_EXERCISE DETAILS_.
For this exercise, an exact copy is needed of only the lines from the one containing "Instruction: Click the" through the end of the data, with pictures left out.

_INFORMATION PROVIDED_.
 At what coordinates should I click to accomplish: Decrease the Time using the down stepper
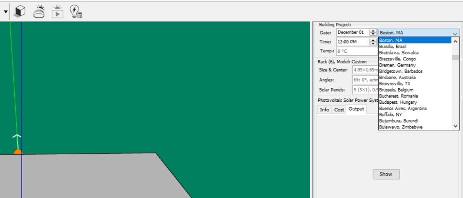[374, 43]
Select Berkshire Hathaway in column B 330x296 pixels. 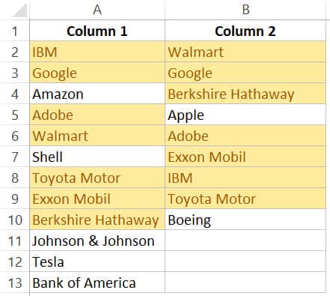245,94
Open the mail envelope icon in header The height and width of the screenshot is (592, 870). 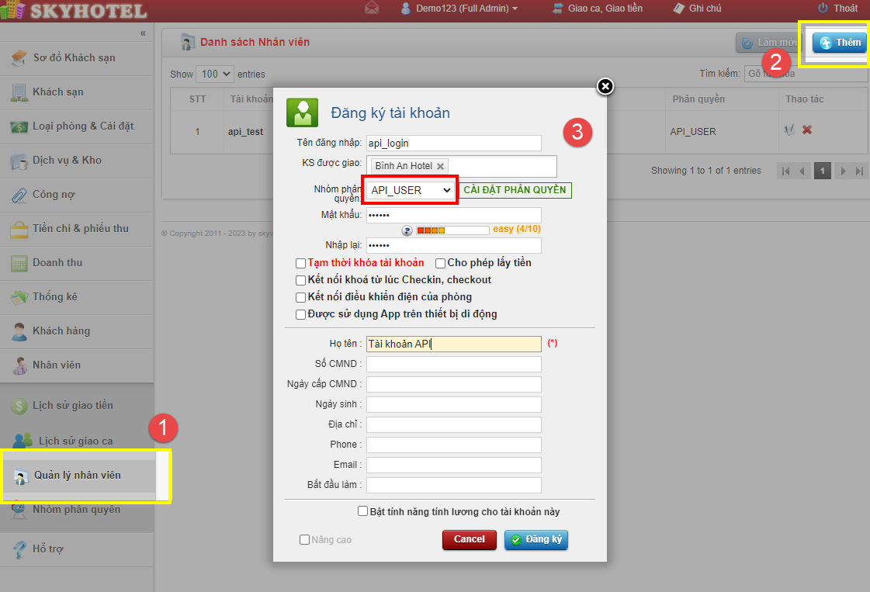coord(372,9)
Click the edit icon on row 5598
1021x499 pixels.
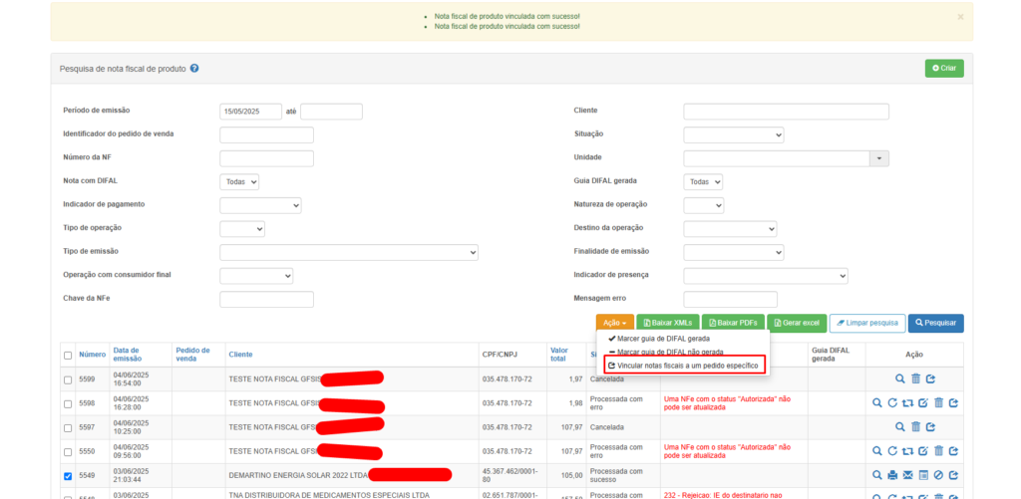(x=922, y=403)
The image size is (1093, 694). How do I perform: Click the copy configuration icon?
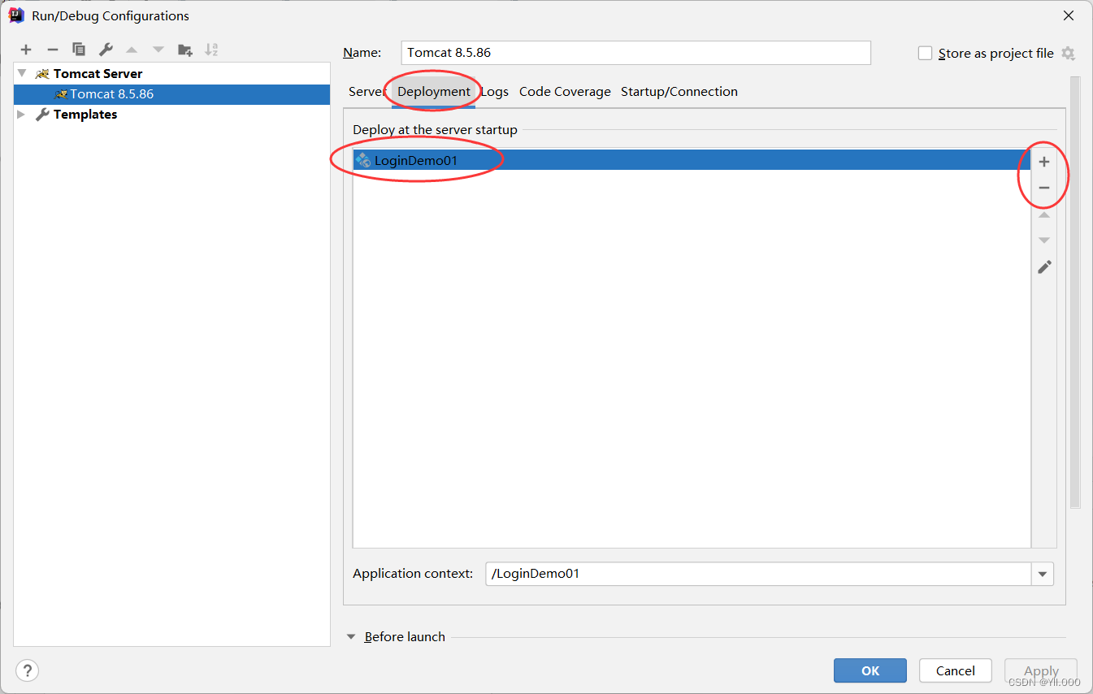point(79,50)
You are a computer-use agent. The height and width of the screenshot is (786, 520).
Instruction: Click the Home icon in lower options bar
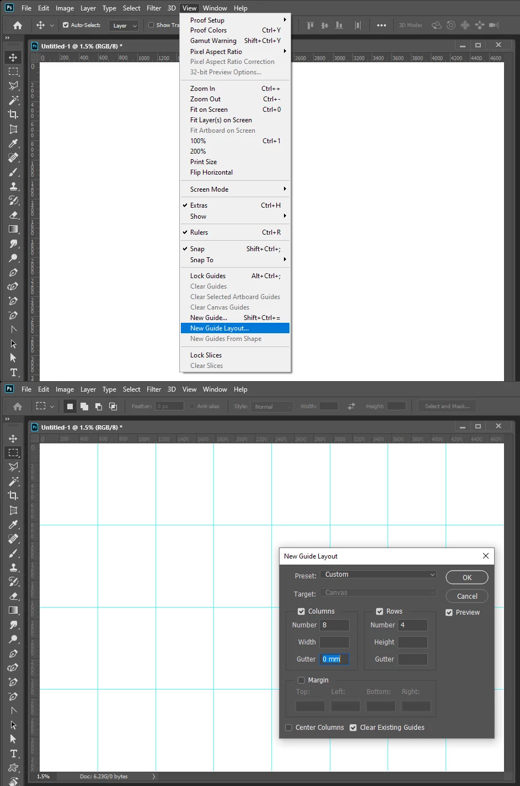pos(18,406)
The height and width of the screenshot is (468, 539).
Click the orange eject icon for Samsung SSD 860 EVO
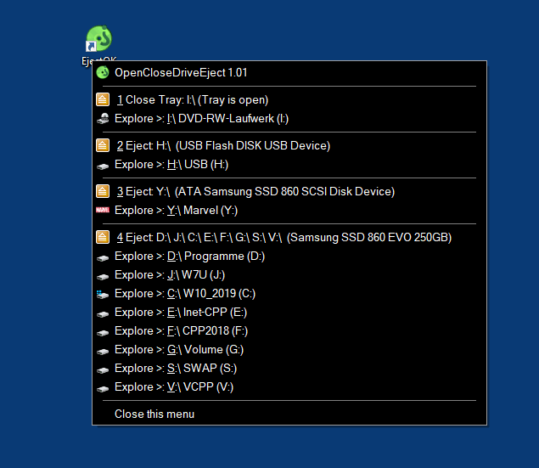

_WRITTEN RESPONSE_.
Instruction: Click the Home icon in lower options bar
pos(18,406)
The height and width of the screenshot is (468, 539).
Click the orange eject icon for Samsung SSD 860 EVO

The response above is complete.